California Divorce: How to divide the stuff, from the wedding ring to the collectibles to the couch

Lawyers and judges do not like to get into the business of dividing a couple’s personal property in divorce.  The value of your personal property when you get divorced is not the price it would take to replace what you have, but rather the garage sale price.  So, when you value your personal items (furnishings, kitchen items, jewelry, personal items, etc.), think of holding a large garage sale where everything in your house is for sale.  Then imagine at the end of the day, the house is empty.  How much money do you think would be in the tin box at the end of the day?

For most couples, this doesn’t amount to more than a few thousand dollars, and since each party generally takes some of the personal items, frequently there isn’t any kind of equalization in the divorce.

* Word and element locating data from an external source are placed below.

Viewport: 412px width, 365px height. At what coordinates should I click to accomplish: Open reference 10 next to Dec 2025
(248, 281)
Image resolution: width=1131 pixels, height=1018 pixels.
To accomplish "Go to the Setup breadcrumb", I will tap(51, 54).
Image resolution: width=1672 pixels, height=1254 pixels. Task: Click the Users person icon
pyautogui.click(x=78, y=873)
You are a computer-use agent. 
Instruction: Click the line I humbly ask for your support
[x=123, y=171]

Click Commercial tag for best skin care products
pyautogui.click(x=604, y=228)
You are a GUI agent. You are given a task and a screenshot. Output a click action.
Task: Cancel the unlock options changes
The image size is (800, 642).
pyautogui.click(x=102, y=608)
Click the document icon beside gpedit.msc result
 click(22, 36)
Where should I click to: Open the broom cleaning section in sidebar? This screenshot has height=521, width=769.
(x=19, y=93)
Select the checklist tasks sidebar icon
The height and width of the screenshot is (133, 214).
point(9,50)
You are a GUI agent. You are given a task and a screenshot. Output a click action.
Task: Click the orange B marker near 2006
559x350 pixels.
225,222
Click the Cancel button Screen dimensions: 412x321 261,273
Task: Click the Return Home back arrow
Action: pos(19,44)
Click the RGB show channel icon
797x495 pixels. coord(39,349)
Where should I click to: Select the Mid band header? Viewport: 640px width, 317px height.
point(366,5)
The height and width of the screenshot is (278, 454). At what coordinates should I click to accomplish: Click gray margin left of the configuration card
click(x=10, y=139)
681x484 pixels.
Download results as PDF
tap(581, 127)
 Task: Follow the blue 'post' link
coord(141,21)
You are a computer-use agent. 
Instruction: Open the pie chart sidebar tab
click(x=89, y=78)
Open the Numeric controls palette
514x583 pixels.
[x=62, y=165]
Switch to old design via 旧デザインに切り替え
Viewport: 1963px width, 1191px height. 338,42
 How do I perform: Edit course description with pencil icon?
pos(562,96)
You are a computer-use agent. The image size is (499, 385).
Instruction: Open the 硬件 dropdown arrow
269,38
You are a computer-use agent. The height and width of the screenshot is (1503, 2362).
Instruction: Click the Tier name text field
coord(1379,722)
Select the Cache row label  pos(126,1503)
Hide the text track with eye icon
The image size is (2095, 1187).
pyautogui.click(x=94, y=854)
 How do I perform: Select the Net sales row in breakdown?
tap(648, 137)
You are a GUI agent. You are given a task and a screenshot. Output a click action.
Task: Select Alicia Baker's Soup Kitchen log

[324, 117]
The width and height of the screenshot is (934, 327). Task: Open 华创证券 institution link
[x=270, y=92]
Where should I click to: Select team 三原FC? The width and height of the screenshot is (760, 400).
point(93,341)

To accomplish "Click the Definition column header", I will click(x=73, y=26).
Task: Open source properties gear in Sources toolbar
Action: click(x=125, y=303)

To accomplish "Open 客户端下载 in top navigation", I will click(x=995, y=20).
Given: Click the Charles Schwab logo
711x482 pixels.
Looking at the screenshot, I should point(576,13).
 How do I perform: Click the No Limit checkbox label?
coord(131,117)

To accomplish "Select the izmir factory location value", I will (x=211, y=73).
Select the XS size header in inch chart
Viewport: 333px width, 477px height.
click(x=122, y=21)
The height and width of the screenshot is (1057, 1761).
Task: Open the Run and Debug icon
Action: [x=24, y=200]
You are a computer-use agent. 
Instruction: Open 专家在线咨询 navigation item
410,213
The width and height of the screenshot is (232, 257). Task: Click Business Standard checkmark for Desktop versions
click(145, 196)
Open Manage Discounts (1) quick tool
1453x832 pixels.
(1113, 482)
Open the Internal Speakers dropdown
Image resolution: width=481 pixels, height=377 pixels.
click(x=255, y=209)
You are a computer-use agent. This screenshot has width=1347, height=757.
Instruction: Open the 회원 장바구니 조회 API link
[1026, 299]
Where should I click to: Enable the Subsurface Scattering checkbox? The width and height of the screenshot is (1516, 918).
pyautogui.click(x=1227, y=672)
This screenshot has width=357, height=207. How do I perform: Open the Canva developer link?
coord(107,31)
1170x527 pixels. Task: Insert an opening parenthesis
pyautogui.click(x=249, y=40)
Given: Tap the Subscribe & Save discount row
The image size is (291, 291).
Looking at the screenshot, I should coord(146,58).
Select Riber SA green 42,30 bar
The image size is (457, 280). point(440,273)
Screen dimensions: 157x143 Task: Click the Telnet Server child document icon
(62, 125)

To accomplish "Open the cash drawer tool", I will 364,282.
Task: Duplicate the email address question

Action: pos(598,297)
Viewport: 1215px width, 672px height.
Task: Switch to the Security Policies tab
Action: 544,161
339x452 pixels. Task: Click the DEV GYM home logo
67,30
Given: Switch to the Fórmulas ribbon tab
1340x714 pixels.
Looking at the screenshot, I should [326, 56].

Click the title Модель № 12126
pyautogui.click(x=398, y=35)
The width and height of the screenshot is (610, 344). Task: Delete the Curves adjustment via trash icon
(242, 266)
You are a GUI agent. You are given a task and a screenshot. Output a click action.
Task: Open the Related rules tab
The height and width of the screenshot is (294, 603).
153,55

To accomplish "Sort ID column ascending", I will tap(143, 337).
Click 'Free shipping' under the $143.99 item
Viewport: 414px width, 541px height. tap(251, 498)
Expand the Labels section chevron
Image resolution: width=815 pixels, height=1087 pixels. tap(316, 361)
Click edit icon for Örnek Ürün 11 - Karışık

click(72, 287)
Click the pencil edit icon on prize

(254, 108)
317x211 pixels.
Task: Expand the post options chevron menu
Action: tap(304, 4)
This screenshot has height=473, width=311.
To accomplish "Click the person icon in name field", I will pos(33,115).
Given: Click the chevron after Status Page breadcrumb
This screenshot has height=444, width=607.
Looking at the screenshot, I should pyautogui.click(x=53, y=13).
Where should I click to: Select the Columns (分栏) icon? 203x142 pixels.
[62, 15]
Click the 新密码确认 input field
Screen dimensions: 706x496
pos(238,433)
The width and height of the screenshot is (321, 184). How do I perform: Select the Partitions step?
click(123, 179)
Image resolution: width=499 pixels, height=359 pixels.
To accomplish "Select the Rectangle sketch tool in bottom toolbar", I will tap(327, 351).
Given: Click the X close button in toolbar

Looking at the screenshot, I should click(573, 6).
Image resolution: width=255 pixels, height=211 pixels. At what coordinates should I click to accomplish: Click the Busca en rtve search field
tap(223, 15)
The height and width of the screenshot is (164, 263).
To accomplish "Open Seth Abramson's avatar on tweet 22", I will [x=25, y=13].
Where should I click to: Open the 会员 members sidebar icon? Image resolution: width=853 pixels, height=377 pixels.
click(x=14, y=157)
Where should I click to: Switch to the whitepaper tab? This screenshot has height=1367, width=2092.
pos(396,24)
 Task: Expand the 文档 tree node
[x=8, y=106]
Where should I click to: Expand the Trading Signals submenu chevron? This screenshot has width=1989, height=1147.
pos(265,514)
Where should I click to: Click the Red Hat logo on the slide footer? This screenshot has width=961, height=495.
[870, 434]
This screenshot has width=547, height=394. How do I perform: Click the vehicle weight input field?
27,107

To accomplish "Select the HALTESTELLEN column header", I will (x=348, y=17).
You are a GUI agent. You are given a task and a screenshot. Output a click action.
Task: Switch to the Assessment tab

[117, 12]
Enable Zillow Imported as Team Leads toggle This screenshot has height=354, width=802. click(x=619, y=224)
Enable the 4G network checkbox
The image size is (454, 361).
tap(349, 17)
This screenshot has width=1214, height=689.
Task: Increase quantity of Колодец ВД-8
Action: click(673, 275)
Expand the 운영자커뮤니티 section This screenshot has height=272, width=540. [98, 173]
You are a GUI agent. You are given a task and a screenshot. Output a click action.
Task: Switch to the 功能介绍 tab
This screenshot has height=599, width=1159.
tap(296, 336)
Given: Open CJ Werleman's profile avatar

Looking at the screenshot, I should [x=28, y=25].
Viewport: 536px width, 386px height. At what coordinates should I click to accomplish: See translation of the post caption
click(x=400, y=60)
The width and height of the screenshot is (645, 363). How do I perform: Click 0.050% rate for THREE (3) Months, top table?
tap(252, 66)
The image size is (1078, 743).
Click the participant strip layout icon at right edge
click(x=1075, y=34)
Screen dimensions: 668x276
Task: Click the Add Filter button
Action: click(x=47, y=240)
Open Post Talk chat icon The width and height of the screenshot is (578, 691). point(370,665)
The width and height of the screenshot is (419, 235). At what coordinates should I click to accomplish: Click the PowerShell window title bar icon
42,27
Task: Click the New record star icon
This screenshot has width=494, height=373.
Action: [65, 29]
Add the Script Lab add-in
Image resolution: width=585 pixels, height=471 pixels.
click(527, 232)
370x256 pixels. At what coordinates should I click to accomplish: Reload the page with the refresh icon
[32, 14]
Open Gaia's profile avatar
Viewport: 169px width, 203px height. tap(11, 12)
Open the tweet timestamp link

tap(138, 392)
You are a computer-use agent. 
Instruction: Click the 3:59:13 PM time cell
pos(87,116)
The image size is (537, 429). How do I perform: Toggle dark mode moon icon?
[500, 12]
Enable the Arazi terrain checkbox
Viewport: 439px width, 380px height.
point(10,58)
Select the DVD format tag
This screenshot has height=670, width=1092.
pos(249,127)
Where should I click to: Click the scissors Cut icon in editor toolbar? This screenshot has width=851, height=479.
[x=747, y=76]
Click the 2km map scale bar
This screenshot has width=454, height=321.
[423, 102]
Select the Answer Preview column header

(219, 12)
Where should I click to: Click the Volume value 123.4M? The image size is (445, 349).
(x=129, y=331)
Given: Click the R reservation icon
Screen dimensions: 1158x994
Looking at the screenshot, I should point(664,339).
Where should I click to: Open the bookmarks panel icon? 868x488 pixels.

Of course, if you have valuable antiques, jewelry, or collections, then there can be disputes.  The first dispute is often the worth of the collection.  Husband says his gun collection is worthless because none of the guns work.  Wife says it’s worth tens of thousands because of what the couple paid for it.  The answer is generally to get an independent appraisal and go from there.  The item or collection can be sold and the proceeds split, or one party can buy out the other party’s interest by paying half the value.

Another common question involves gifts.  Gifts given to one spouse are that spouse’s separate property.  Often the biggest gift is that of the engagement ring.  Upon divorce, the wife keeps the engagement ring as hers, regardless of whether the ring is Husband’s grandmother’s.

Finally, when attorneys and courts do not generally want to get into the division of personal property, what is a couple to do?  The best way, I think, is for each spouse to get a different color of Post-It.  Each spouse then goes around the house and ‘tags’ the items they want.  Then at the end, only those items with two Post-Its on them are items of contention. This makes it easy to identify what items need to be discussed without having to discuss every item – it narrows the field, which can reduce the conflict.

How did you divide your personal items when you divorced?